If you aren’t making sure that you have the best healthcare team you can get, then I hope that after you’re done reading my article, you will start to reflect on your healthcare team in order to decide whether they are the right fit to look after the most precious thing you have, your health. I call it a healthcare team because they should all be working together to get you better. Many of us just stick with the doctor we were referred to or the physiotherapist that is just around the block, but when you have an autoimmune disease, it’s important that those that are taking care of you have your best interest at heart and know about your disease because without my health, there is no me.
If I can give any advice, it’s to make sure you have a good relationship with your rheumatologist/specialist. They are making decisions about your health and if you have Ankylosing Spondylitis, early intervention and proper disease management can be life changing. They are also the person that will have to go to bat for you if your disease ever becomes so unmanageable that you have to decrease your work hours, get work accommodations or if you can no longer work. Many of us don’t want to think about that but it happened to me at a young age and out of nowhere. So much of what happens with LTDI (Long Term Disability Insurance) or any disability claim through the government (ODSP, CPP) is based on your rheumatologist’s notes, letters they write for you and forms they fill out requested by your employer, the government, or your insurance provider. If you don’t have a good relationship, or if your doctor doesn’t have good communication skills, or if you don’t think your doctor will have your back, do some research and find a new one. You deserve the best care and every doctor isn’t as invested as you may need them to be. I will say, most of the doctors that I have encountered have been amazing. Talk to your doctor. Be human with them. They are human too and a human connection can be very powerful. Having someone who believed in me because they witnessed my entire decline themselves was empowering. My rheumatologist knew I was trying to live a “normal” life. I was young and didn’t want to accept what was happening to me. I would push myself to work more only to have to pull back again because of a flare or an infection. So after years of this back and forth battle, when I finally understood that my body just couldn’t handle more, she was there to tell the world for me.

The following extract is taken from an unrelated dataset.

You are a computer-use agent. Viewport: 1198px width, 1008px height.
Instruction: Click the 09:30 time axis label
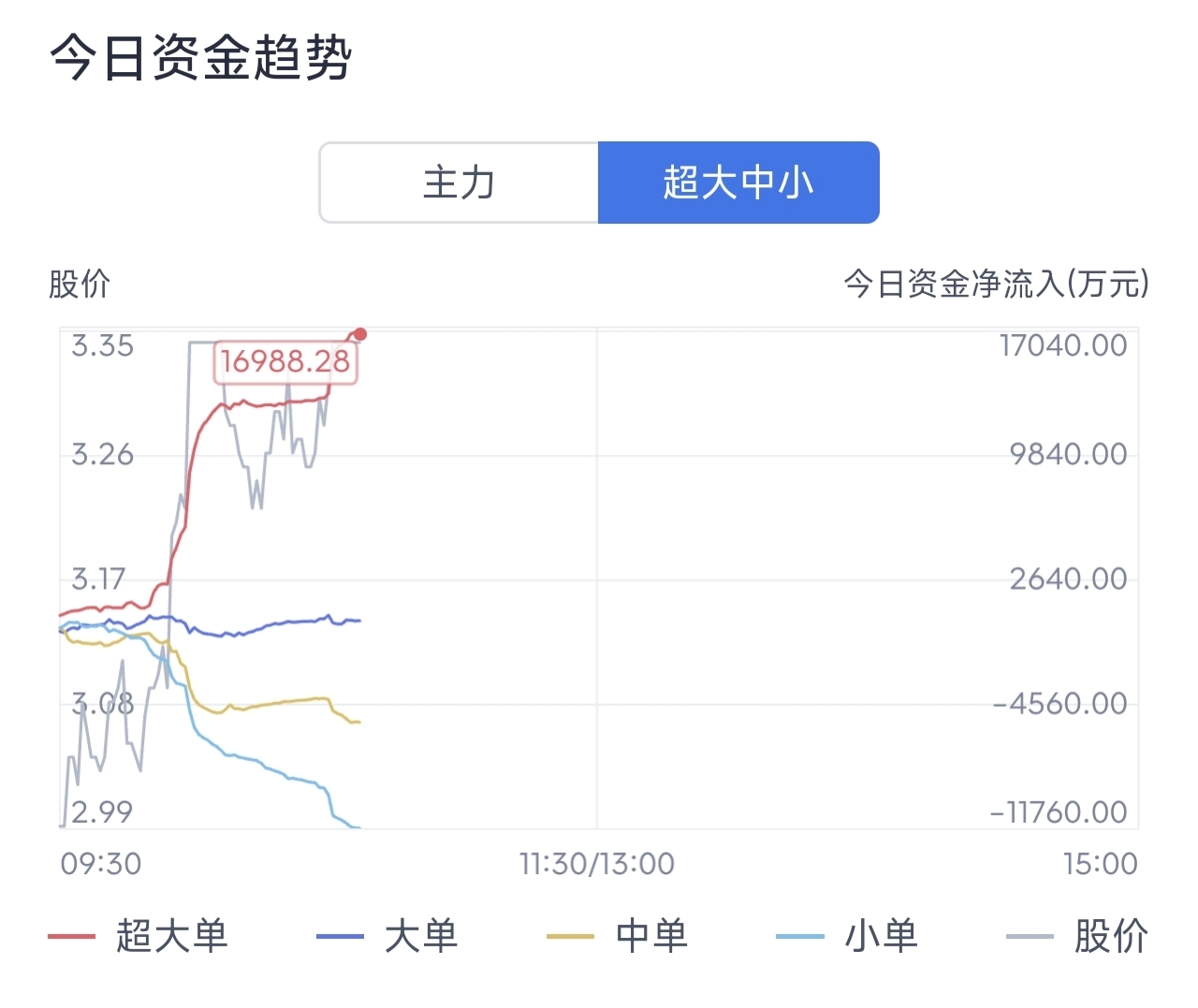[x=101, y=863]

Another really important member of my healthcare team is my physiotherapist. I’ve had several different physiotherapists and I just kept looking until I found the right fit for me. There were times when I stopped going to physio because I didn’t see the benefit. Now that I found the right one, she has become a valuable member of my team. She is there for pain management with acupuncture moving needles, the TENS machine or just to stretch out my body. Or, if I’m having a good day, she gets me working out. Having a physiotherapist that understands your disease is worth searching for. Don’t be afraid to ask them questions about what their plan would be for someone with your disease. You can interview them and assess whether they are the right fit for you.
A massage therapist is also key. When I’m stiff, it can be pretty bad. I tense my muscles and can sometimes just stay like that and not even realize it. When I get my massage, it’s always surprising how sore I actually am. I’ve also had several massage therapists and I finally found one who truly understands Ankylosing Spondylitis. He’s also an osteopath and is really passionate about localizing the pain and understanding why it’s there. Nothing is perfect and just as I prefer my dental hygienist not to talk to me while I have all kinds of dental tools in my mouth, I would also prefer that my massage therapist, where there’s literally a sheet between us, not speak either, but I seem to know about his entire life. Why are these people always the most chatty? 🙂
As a side note, your physiotherapist and your massage therapist write down notes about what you tell them. I didn’t know that until I requested my file. This is important only because I think many of us downplay how we are feeling when we get asked the general question “how are you?” My default answer to this question is “I’m ok”. It’s my go to. It’s my avoidance answer. Doesn’t everyone just say that? I say I’m ok but how I’m actually feeling is “I’m exhausted, I haven’t slept, I’m really stiff, I can’t walk today, I have neck pain, a stabbing pain in my spine and my ribs are on fire”. I often think it’s just a question that people ask to make small talk and my truthful answer to that question doesn’t really lead to small talk. Anyway, please learn from me and don’t ever say “I’m ok” to your medical health team unless you really are ok because it may come back to haunt you if you ever find yourself in the position that I did with an insurance company looking for any reason to prove that I’m not really as sick as I say I am. When speaking to your healthcare team, speak in specifics at all times.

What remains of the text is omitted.